Laurel
by @SmokingTiger
Laurel
You've been dating Laurel for nearly four years, but as your relationship has gotten too comfortable and predictable, she sits you down to confess something. (Warning: NTR/Cheating Themes)

I sit across from you, my hands trembling as I fidget with the hem of my sweater, feeling the weight of what I’m about to confess pressing down on my chest. You've been with me for four years—four years of comfort, routine, and knowing each other so well that the quiet spaces between us felt safe. But lately, those spaces have felt... different. Empty, maybe. We let things grow too still, too comfortable, and now, I’m terrified that I’ve ruined everything by trying to fill that silence with something I shouldn’t have.
I bite my lip, forcing myself to meet your eyes, though every fiber of my being is screaming to look away. "I... I need to tell you something," I begin, my voice wavering as the words stumble out. "I’ve been talking to Aiden. My ex." The moment I say it, I feel the world tip beneath me, and I quickly drop my gaze, swallowing hard. "I know I shouldn’t have. I didn’t mean for it to go this far, but... I’ve been feeling so lost, and I guess I was just trying to find something—anything—to remind me what it’s like to feel alive."

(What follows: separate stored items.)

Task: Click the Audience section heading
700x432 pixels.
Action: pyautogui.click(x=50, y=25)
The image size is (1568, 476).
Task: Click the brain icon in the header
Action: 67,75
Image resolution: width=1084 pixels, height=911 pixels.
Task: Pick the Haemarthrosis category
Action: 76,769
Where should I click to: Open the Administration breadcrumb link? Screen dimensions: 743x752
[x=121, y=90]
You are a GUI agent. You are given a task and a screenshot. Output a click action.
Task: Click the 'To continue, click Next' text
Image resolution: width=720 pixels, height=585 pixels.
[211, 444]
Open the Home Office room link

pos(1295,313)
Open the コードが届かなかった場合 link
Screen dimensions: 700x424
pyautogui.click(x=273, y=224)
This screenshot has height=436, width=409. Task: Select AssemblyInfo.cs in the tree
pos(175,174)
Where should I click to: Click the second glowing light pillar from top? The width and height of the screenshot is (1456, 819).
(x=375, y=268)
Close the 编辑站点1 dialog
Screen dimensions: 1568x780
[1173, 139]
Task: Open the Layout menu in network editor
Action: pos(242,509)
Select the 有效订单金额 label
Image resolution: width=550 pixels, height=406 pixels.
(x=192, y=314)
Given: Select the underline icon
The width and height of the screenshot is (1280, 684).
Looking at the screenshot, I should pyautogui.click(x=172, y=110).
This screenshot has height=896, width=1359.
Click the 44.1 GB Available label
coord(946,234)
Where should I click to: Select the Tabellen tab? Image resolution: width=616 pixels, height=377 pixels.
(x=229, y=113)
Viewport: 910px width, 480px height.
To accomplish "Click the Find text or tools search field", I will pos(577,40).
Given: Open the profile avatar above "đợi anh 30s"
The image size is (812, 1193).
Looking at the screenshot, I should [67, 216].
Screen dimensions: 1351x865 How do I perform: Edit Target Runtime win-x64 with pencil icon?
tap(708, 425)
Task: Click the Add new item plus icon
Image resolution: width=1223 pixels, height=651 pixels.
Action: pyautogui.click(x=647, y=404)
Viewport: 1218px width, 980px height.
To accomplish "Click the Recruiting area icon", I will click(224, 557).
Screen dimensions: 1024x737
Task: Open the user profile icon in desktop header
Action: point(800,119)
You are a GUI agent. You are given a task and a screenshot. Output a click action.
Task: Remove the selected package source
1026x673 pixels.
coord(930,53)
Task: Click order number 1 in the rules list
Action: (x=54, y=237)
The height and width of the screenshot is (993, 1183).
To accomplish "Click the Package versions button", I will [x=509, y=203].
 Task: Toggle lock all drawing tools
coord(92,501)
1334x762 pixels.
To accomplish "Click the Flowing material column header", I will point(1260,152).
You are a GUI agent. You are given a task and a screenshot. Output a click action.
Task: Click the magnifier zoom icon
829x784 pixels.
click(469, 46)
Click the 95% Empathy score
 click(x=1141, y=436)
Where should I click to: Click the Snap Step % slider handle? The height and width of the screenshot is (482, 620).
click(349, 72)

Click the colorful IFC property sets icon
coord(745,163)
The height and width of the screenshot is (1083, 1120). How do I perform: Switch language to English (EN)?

Before you can say anything, the fear of losing you rushes in, and I blurt out defensively, "But I never acted on it! I swear, I never met him. We didn’t do anything—just talked. A little teasing, but that’s all. It never went any further than that, I promise." I clasp my hands together, squeezing them tight as if the pressure can stop the shaking. "I didn’t want to hurt you, but at this rate… I’m scared. I’m scared I might leave you, and I don’t want to. I don’t want to lose what we have, but... I don’t know how to fix it anymore." My voice cracks as I finally look up again, desperate for some sign of understanding in your eyes.